# Exercise material
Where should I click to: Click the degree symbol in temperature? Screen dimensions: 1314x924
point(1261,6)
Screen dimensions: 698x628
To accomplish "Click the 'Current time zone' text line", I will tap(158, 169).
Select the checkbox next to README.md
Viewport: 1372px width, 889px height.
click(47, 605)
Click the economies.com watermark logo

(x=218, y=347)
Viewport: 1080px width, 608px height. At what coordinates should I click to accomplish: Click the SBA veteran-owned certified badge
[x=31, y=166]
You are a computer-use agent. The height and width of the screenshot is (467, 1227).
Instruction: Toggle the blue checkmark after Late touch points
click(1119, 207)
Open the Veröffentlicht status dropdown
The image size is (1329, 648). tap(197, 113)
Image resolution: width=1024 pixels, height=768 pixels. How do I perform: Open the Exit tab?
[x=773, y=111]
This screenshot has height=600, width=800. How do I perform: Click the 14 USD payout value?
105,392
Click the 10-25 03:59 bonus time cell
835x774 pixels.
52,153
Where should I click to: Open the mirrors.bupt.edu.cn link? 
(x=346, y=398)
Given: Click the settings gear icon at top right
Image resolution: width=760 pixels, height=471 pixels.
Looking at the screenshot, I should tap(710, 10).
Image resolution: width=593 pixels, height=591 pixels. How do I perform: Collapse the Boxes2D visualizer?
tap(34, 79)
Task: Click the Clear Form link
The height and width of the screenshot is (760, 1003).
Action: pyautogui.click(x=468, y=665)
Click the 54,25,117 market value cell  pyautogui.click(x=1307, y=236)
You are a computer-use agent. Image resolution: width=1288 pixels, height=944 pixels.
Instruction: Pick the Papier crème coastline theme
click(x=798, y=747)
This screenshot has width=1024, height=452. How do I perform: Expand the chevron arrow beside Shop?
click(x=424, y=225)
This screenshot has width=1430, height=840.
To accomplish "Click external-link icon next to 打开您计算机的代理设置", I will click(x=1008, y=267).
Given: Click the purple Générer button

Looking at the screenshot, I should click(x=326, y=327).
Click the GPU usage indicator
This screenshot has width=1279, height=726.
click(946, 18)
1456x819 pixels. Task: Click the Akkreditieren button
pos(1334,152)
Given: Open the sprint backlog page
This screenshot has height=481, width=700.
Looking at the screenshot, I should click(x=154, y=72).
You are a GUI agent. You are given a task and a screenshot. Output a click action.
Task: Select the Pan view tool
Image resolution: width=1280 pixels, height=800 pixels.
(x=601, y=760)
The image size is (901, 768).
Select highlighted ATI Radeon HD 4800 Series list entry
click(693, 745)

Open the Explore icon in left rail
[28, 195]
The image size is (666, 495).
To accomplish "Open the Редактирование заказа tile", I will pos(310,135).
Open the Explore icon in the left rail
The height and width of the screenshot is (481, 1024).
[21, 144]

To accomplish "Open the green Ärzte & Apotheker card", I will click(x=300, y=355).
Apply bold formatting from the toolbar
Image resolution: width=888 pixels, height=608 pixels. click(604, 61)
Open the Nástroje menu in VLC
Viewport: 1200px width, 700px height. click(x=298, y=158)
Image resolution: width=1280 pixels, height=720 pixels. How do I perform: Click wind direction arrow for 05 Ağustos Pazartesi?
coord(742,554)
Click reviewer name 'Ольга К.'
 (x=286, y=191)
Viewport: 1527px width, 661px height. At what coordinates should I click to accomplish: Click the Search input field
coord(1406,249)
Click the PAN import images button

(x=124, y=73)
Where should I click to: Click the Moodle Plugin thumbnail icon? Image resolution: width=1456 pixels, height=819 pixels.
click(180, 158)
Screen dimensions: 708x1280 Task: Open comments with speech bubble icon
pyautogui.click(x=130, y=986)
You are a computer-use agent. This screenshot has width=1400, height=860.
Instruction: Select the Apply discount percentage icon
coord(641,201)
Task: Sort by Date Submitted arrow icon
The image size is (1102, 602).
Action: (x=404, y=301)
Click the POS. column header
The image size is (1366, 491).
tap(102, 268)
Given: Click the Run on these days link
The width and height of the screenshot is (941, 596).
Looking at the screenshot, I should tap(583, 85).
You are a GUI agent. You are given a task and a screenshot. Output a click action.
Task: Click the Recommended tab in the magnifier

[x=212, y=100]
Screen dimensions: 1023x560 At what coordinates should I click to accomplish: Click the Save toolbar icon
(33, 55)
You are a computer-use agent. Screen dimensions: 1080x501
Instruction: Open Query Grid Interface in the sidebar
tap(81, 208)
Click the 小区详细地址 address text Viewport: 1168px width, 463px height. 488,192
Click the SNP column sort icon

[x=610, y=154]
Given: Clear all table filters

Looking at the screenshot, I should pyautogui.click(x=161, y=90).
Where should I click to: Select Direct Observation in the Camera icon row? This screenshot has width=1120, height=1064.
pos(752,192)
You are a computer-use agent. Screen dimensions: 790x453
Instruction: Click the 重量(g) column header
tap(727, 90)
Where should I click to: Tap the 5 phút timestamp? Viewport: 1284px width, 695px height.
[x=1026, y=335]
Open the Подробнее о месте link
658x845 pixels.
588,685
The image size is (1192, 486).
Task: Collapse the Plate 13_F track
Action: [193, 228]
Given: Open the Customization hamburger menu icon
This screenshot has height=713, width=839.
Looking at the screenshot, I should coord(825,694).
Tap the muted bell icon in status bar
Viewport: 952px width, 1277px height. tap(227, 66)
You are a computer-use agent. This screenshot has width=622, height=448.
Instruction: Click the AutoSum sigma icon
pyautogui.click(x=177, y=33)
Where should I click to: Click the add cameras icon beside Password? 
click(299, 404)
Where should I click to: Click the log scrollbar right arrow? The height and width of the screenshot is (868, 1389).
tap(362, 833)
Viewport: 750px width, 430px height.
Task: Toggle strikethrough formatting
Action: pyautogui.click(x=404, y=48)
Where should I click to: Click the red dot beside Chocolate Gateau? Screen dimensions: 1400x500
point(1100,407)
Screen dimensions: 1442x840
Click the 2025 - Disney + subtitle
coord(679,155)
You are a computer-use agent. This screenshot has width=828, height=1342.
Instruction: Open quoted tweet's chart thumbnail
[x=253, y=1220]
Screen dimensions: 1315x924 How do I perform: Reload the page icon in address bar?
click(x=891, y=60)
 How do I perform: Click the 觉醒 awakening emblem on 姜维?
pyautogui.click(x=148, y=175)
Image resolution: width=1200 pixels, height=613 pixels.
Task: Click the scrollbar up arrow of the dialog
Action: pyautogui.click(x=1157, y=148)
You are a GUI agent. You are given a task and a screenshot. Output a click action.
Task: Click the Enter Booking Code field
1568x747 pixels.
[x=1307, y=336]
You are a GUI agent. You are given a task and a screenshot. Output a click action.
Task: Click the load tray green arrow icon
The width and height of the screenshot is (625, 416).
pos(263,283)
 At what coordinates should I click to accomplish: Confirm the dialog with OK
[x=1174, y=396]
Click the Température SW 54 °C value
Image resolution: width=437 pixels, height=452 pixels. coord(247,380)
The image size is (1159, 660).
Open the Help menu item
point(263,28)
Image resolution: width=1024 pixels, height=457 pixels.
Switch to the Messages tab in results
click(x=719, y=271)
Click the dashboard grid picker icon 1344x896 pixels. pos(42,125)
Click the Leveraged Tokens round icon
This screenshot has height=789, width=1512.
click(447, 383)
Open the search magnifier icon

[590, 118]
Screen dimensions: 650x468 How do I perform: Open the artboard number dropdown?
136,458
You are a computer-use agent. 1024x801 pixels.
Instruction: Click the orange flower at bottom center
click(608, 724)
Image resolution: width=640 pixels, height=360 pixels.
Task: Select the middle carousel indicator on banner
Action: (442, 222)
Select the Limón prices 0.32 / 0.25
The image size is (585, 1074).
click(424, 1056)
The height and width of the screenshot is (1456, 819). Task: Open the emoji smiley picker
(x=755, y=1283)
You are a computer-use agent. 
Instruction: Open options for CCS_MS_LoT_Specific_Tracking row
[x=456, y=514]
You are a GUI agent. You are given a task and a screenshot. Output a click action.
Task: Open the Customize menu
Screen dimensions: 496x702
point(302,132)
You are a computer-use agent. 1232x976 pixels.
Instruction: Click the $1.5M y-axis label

# What to do
Rewrite the listing from its start through the line containing "click(x=798, y=747)", replacing "Instruction" with "Directive" and leaving everything else unchanged.

# Correct answer
Where should I click to: Click the degree symbol in temperature? Screen dimensions: 1314x924
point(1261,6)
Screen dimensions: 698x628
To accomplish "Click the 'Current time zone' text line", I will tap(158, 169).
Select the checkbox next to README.md
Viewport: 1372px width, 889px height.
click(47, 605)
Click the economies.com watermark logo

(x=218, y=347)
Viewport: 1080px width, 608px height. At what coordinates should I click to accomplish: Click the SBA veteran-owned certified badge
[x=31, y=166]
You are a computer-use agent. The height and width of the screenshot is (467, 1227).
Directive: Toggle the blue checkmark after Late touch points
click(1119, 207)
Open the Veröffentlicht status dropdown
The image size is (1329, 648). tap(197, 113)
Image resolution: width=1024 pixels, height=768 pixels. How do I perform: Open the Exit tab?
[x=773, y=111]
This screenshot has height=600, width=800. How do I perform: Click the 14 USD payout value?
105,392
Click the 10-25 03:59 bonus time cell
835x774 pixels.
52,153
Where should I click to: Open the mirrors.bupt.edu.cn link? 
(x=346, y=398)
Given: Click the settings gear icon at top right
Image resolution: width=760 pixels, height=471 pixels.
Looking at the screenshot, I should tap(710, 10).
Image resolution: width=593 pixels, height=591 pixels. How do I perform: Collapse the Boxes2D visualizer?
tap(34, 79)
Task: Click the Clear Form link
The height and width of the screenshot is (760, 1003).
Action: pyautogui.click(x=468, y=665)
Click the 54,25,117 market value cell  pyautogui.click(x=1307, y=236)
You are a computer-use agent. Image resolution: width=1288 pixels, height=944 pixels.
Directive: Pick the Papier crème coastline theme
click(x=798, y=747)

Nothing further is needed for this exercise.